> [Work task] Print, exactly as written, the line containing "You are a GUI" and every line after it, ending with the final line of the data below.

::::::::

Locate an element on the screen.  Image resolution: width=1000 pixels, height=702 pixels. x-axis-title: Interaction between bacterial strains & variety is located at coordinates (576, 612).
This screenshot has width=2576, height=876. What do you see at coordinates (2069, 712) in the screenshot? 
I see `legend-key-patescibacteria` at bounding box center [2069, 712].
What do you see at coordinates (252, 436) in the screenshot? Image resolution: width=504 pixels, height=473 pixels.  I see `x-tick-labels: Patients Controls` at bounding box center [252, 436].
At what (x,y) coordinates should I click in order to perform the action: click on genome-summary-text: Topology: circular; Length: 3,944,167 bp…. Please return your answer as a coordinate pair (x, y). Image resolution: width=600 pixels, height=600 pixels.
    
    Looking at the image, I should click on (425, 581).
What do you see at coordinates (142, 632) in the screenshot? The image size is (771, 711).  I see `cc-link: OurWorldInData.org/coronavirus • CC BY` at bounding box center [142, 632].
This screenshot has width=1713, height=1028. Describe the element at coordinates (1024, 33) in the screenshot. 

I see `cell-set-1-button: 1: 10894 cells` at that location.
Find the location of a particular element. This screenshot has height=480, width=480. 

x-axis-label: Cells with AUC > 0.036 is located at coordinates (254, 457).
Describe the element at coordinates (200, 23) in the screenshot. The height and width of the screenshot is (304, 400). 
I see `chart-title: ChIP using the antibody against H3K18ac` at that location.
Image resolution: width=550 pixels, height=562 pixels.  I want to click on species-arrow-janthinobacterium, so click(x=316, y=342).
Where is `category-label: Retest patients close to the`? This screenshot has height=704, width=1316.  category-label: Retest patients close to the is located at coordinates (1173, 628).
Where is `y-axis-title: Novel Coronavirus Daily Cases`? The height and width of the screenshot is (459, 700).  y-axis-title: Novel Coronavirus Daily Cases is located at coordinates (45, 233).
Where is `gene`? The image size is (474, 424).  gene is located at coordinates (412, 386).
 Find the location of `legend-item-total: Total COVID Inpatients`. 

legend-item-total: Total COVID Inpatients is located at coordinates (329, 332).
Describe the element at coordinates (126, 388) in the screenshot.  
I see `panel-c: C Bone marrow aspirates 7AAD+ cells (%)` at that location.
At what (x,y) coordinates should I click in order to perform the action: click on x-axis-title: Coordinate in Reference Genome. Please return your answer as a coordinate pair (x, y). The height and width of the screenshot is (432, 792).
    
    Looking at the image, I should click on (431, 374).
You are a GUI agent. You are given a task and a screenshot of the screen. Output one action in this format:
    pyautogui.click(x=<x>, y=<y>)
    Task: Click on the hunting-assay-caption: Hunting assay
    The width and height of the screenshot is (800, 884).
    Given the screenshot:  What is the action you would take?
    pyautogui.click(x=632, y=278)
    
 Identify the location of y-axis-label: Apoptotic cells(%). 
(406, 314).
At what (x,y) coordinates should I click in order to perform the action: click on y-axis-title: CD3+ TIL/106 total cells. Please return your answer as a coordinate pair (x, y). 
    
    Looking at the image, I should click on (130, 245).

::::::::

> [Task result]
You are a GUI agent. You are given a task and a screenshot of the screen. Output one action in this format:
    pyautogui.click(x=<x>, y=<y>)
    Task: Click on the hunting-assay-caption: Hunting assay
    The width and height of the screenshot is (800, 884).
    Given the screenshot:  What is the action you would take?
    pyautogui.click(x=632, y=278)
    
 Identify the location of y-axis-label: Apoptotic cells(%). 
(406, 314).
At what (x,y) coordinates should I click in order to perform the action: click on y-axis-title: CD3+ TIL/106 total cells. Please return your answer as a coordinate pair (x, y). 
    
    Looking at the image, I should click on (130, 245).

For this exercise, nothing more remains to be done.